____ Extrait de page

TRAVAIL D’INTERET GENERAL ou TRAVAIL D’INTERETS PRIVES ?

Alors que les annonces du gouvernement sur le travail d’intérêt général (TIG) sont imminentes suite à la mise en place d’une mission ministérielle, la CGT insertion probation, représentative des personnels des services pénitentiaires d’insertion et de probation, nourrit de grandes inquiétudes !

communiqué travail intérêt général

Des intentions gouvernementales très éloignées de « l’intérêt général »

La CGT insertion probation a été entendue par cette mission « TIG », confiée fin décembre 2017 par Édouard Philippe à Monsieur Paris, député de la Côte d’Or et Monsieur Layani, président de Onepoint, une start-up à la « pointe du numérique ».

L’objectif présenté est celui de « dynamiser le TIG », de réfléchir à la mise en place d’une plateforme numérique à la préfiguration de l’Agence nationale du TIG annoncée début novembre par Emmanuel Macron et enfin, à l’extension en tant que lieux d’accueil de TIG aux entreprises du secteur marchand.

Cette mission vient compléter les 5 chantiers Justice dont les conclusions ont été rendues le 15 janvier dernier et dans un contexte général d’un rouleau compresseur appelé programme action publique (CAP 2022). Ce qui se profile sur la peine de travail d’intérêt général est dans la droite ligne du programme libéral du gouvernement : mirage du numérique, politique d’austérité, privatisation de missions de service public, « marchandisation » de la précarité.

________

| Consigne donnée 1 |
Indiquez si chacune des affirmations suivantes concorde avec le communiqué sur le travail d'intérêt général, en répondant par oui ou par non et en citant les mots décisifs du texte : (a) la mission « TIG » a été confiée fin décembre 2017 par Édouard Philippe ; (b) Monsieur Layani est député de la Côte d'Or ; (c) les conclusions des 5 chantiers Justice ont été rendues le 15 janvier.
| Consigne donnée 2 |
Recopiez à l'identique le passage du communiqué sur le travail d'intérêt général qui commence par « L’objectif présenté est » et se poursuit jusqu'à « du secteur marchand. ».
| Consigne donnée 3 |
Prolongez le communiqué sur le travail d'intérêt général à partir de sa dernière phrase.
Les entrées qui suivent n'ont aucun lien avec le communiqué sur le travail d'intérêt général.

____ Données fournies

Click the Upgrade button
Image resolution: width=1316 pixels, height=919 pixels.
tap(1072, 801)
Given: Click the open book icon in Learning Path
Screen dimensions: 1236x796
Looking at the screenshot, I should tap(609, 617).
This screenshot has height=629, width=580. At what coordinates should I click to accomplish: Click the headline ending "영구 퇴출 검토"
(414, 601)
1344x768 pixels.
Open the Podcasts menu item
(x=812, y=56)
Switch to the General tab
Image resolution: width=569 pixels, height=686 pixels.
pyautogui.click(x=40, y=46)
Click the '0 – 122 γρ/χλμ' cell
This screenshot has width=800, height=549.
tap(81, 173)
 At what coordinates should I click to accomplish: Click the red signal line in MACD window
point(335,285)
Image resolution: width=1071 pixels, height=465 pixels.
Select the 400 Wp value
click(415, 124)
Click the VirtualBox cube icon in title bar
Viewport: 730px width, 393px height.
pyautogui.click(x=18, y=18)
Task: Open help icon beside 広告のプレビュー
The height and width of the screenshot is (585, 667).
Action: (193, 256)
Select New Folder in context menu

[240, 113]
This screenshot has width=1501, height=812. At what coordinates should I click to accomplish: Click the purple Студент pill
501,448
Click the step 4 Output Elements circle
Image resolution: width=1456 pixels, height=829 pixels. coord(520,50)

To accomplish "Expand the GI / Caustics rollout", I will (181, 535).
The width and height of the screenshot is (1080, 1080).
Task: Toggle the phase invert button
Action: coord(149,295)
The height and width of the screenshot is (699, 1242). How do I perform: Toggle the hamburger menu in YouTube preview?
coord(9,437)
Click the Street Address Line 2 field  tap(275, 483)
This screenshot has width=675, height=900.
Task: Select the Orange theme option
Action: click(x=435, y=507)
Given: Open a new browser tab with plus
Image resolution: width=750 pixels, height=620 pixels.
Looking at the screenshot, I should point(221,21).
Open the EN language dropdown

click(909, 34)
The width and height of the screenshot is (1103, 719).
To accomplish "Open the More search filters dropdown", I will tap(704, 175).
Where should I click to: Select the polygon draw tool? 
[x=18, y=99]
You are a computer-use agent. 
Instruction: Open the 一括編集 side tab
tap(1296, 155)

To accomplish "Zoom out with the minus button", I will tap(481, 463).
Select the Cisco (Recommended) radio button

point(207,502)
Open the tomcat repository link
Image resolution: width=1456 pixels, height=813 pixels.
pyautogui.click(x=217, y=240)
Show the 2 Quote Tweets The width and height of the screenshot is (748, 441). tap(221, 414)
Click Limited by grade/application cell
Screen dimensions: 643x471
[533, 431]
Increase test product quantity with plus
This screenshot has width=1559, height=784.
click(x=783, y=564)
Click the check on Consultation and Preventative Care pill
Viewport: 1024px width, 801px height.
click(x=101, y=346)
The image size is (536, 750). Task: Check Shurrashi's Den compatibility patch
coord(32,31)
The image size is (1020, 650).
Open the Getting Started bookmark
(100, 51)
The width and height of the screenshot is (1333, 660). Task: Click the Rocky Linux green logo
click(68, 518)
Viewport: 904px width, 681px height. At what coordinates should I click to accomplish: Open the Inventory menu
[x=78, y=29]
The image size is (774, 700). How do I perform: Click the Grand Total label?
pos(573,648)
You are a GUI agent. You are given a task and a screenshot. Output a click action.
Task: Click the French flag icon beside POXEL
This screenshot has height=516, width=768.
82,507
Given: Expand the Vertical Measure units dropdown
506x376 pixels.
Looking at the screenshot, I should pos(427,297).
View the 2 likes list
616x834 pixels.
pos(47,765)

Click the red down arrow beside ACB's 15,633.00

________

| Réponse à la consigne 1 |
(a) Oui : « confiée fin décembre 2017 par Édouard Philippe à Monsieur Paris ».
(b) Non : « Monsieur Layani, président de Onepoint ».
(c) Oui : « dont les conclusions ont été rendues le 15 janvier dernier ».

| Réponse à la consigne 2 |
L’objectif présenté est celui de « dynamiser le TIG », de réfléchir à la mise en place d’une plateforme numérique à la préfiguration de l’Agence nationale du TIG annoncée début novembre par Emmanuel Macron et enfin, à l’extension en tant que lieux d’accueil de TIG aux entreprises du secteur marchand.

| Réponse à la consigne 3 |
Des méthodes tout aussi éloignées de l’intérêt général

Sur la méthode, encore une fois, nous avons été conviés au dernier moment à ce type d’audition dans des conditions niant toutes les règles du dialogue social : sur un temps de rencontre limité et sans document de travail, comme par exemple la lette de mission.

Le gouvernement s’inscrit bien ici encore dans une logique de marginalisation de l’action syndicale.

Pourtant, nous abordons là les compétences mêmes des instances de dialogue social : organisation de service, évolutions technologiques ayant un impact sur les pratiques professionnelles, missions. Pourtant, ce sont bel et bien les personnels des SPIP qui mettent en œuvre au quotidien cette peine et dont la parole doit être prise en compte et pas simplement recueillie pour donner l’illusion d’un dialogue social.

Si la CGT insertion probation a pensé qu’il était important de faire entendre nos positions à cette mission et relayer la parole des terrains sur la question du Travail d’intérêt général, nous avons décliné l’invitation à une journée de « co-construction ». Nous n’avons pas participé à cette mascarade entre « geeks », il ne faut pas pousser ! Il n’y a qu’à voir la video sur ce « hackaton »[1] pour comprendre qu’il ne s’agit là que d’enfumage et d’opération de com’ au bénéfice d’intérêts privés et non de l’intérêt général.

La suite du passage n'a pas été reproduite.